GOAL OF THE EXERCISE »
Whatever the records below say, write them all out exactly.

- - -

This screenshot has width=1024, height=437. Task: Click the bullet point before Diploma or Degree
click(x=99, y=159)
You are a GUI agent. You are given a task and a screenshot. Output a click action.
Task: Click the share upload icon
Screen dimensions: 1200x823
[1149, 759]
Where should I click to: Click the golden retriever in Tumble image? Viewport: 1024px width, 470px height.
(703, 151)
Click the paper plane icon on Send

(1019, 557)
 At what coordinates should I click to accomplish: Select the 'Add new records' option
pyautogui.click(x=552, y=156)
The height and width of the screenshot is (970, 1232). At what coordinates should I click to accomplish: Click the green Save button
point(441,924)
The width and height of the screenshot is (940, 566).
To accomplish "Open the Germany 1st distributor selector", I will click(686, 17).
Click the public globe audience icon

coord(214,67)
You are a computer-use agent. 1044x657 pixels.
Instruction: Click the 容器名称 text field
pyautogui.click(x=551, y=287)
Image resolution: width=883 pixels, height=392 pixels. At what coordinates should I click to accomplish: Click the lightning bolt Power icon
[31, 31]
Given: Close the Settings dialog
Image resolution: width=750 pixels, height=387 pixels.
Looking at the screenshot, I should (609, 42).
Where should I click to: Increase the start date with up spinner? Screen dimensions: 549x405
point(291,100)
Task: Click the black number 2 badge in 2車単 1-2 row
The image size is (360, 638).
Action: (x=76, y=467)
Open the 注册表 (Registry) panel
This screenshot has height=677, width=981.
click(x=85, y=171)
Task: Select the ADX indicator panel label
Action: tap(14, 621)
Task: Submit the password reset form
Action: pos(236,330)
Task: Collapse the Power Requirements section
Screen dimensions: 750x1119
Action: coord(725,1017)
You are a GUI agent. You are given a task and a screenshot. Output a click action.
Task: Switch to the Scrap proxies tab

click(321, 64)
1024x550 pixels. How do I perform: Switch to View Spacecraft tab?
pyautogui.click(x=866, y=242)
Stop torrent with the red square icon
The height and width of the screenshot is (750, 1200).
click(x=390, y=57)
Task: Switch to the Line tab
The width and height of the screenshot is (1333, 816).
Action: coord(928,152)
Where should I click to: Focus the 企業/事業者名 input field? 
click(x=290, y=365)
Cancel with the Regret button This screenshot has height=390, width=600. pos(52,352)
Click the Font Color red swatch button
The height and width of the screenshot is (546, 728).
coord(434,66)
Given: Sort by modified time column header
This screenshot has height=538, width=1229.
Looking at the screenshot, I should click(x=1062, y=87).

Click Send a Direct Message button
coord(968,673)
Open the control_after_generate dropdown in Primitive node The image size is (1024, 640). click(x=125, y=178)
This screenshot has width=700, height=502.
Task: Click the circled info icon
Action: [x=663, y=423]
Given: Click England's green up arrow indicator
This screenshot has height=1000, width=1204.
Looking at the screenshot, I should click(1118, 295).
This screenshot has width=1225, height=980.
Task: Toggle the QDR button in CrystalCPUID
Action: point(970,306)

- - -

ANSWER SECTION »
This screenshot has width=1024, height=437. Task: Click the bullet point before Diploma or Degree
click(x=99, y=159)
You are a GUI agent. You are given a task and a screenshot. Output a click action.
Task: Click the share upload icon
Screen dimensions: 1200x823
[1149, 759]
Where should I click to: Click the golden retriever in Tumble image? Viewport: 1024px width, 470px height.
(703, 151)
Click the paper plane icon on Send

(1019, 557)
 At what coordinates should I click to accomplish: Select the 'Add new records' option
pyautogui.click(x=552, y=156)
The height and width of the screenshot is (970, 1232). At what coordinates should I click to accomplish: Click the green Save button
point(441,924)
The width and height of the screenshot is (940, 566).
To accomplish "Open the Germany 1st distributor selector", I will click(686, 17).
Click the public globe audience icon

coord(214,67)
You are a computer-use agent. 1044x657 pixels.
Instruction: Click the 容器名称 text field
pyautogui.click(x=551, y=287)
Image resolution: width=883 pixels, height=392 pixels. At what coordinates should I click to accomplish: Click the lightning bolt Power icon
[31, 31]
Given: Close the Settings dialog
Image resolution: width=750 pixels, height=387 pixels.
Looking at the screenshot, I should (609, 42).
Where should I click to: Increase the start date with up spinner? Screen dimensions: 549x405
point(291,100)
Task: Click the black number 2 badge in 2車単 1-2 row
The image size is (360, 638).
Action: (x=76, y=467)
Open the 注册表 (Registry) panel
This screenshot has height=677, width=981.
click(x=85, y=171)
Task: Select the ADX indicator panel label
Action: tap(14, 621)
Task: Submit the password reset form
Action: pos(236,330)
Task: Collapse the Power Requirements section
Screen dimensions: 750x1119
Action: coord(725,1017)
You are a GUI agent. You are given a task and a screenshot. Output a click action.
Task: Switch to the Scrap proxies tab

click(321, 64)
1024x550 pixels. How do I perform: Switch to View Spacecraft tab?
pyautogui.click(x=866, y=242)
Stop torrent with the red square icon
The height and width of the screenshot is (750, 1200).
click(x=390, y=57)
Task: Switch to the Line tab
The width and height of the screenshot is (1333, 816).
Action: coord(928,152)
Where should I click to: Focus the 企業/事業者名 input field? 
click(x=290, y=365)
Cancel with the Regret button This screenshot has height=390, width=600. pos(52,352)
Click the Font Color red swatch button
The height and width of the screenshot is (546, 728).
coord(434,66)
Given: Sort by modified time column header
This screenshot has height=538, width=1229.
Looking at the screenshot, I should click(x=1062, y=87).

Click Send a Direct Message button
coord(968,673)
Open the control_after_generate dropdown in Primitive node The image size is (1024, 640). click(x=125, y=178)
This screenshot has width=700, height=502.
Task: Click the circled info icon
Action: [x=663, y=423]
Given: Click England's green up arrow indicator
This screenshot has height=1000, width=1204.
Looking at the screenshot, I should click(1118, 295).
This screenshot has width=1225, height=980.
Task: Toggle the QDR button in CrystalCPUID
Action: point(970,306)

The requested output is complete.